The latest time for applications under the Open Offer to be received is 11.00
a.m. on 13 August 2025. The procedure for application and payment depends on
whether, at the time at which application and payment is made, you have an
Application Form in respect of your entitlement under the Open Offer or have
Open Offer Entitlements credited to your stock account in CREST in respect of
such entitlement.
The procedures for application and payment are set out in Part 3 of the
Circular
Qualifying CREST Shareholders who are CREST sponsored members should refer to
their CREST sponsors regarding the action to be taken in connection with the
Circular and the Open Offer.
OVERSEAS SHAREHOLDERS
Information for Overseas Shareholders who have registered addresses outside
the United Kingdom or who are citizens or residents of countries other than
the United Kingdom appears in paragraph 6 of Part 3 of the Circular, which
sets out the restrictions applicable to such persons. If you are an Overseas
Shareholder, it is important that you read that part of the Circular.
ADMISSION, SETTLEMENT AND CREST
Application will be made to the London Stock Exchange for the New Shares to be
admitted to trading on AIM. It is expected that Admission will become
effective at 8.00 a.m. on 21 August 2025.
The Articles permit the Company to issue shares in uncertificated form. CREST
is a computerised paperless share transfer and settlement system which allows
shares and other securities to be held in electronic rather than paper form.
The Existing Shares are already admitted to CREST and therefore the Offer
Shares will also be eligible for settlement in CREST. CREST is a voluntary
system and Shareholders who wish to retain certificates will be able to do so
upon request. It is expected that Offer Shares due to uncertificated holders
will be delivered in CREST on 21 August 2025.
RECOMMENDATION
In the absence of alternative funding arrangements being made available and
based on the cash flow of the Company, without the issue of the CLNs, the
Company's cash resources would have been insufficient to meet the payment of
the final tranche of $800,000 payable to the Helda Living Trust in respect of
the acquisition of minority interests in Falcon Isle Resources Corp., which
could have had an impact on the ability of the Company to continue trading.
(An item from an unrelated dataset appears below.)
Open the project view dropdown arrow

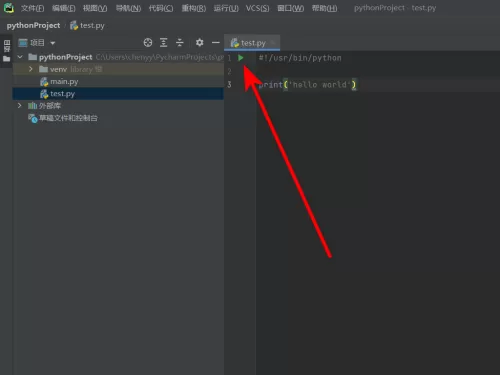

Hence, the Board believes the issue of CLN's to Mr Grosso and Mr Carbone to be
a positive step in positioning the Company to take advantage of the
opportunities presented by Falcon Isle.
The Takeover Code requires the Board to obtain competent independent advice
regarding the merits of the Rule 9 Waiver which is the subject of the Rule 9
Waiver Resolution. The Directors, having been so advised by SP Angel, as the
Company's Nominated Adviser, consider the Proposals to be fair and reasonable
and in the best interests of the Company and its Shareholders as a whole and
therefore recommend Shareholders to vote in favour of the Resolutions. In
giving its advice, SP Angel has taken account of the commercial assessments of
the Directors.
Failure to approve the Rule 9 Waiver Resolution would result in the CLNs, or a
substantial proportion of them, bearing interest at the punitive rate of 20%
per annum, requiring to be repaid at some time after 1 August 2026 and
potentially requiring the Group to provide security.
Accordingly, the Directors unanimously recommend that you vote in favour of
the Resolutions set out in the notice of General Meeting as the Directors
intend to do in respect of their own (and connected persons') beneficial
shareholdings totalling 9,077,885 Ordinary Shares, representing approximately
9.17 per cent. of the Company's issued voting share capital as at the date of
the Circular. Whether or not you are able to attend the General Meeting in
person, please read the notice of General Meeting set out at the end of the
Circular and the enclosed Form of Proxy, including the notes thereto
carefully, to ensure you are able to record your votes in respect of the
Resolutions to be proposed at the General Meeting.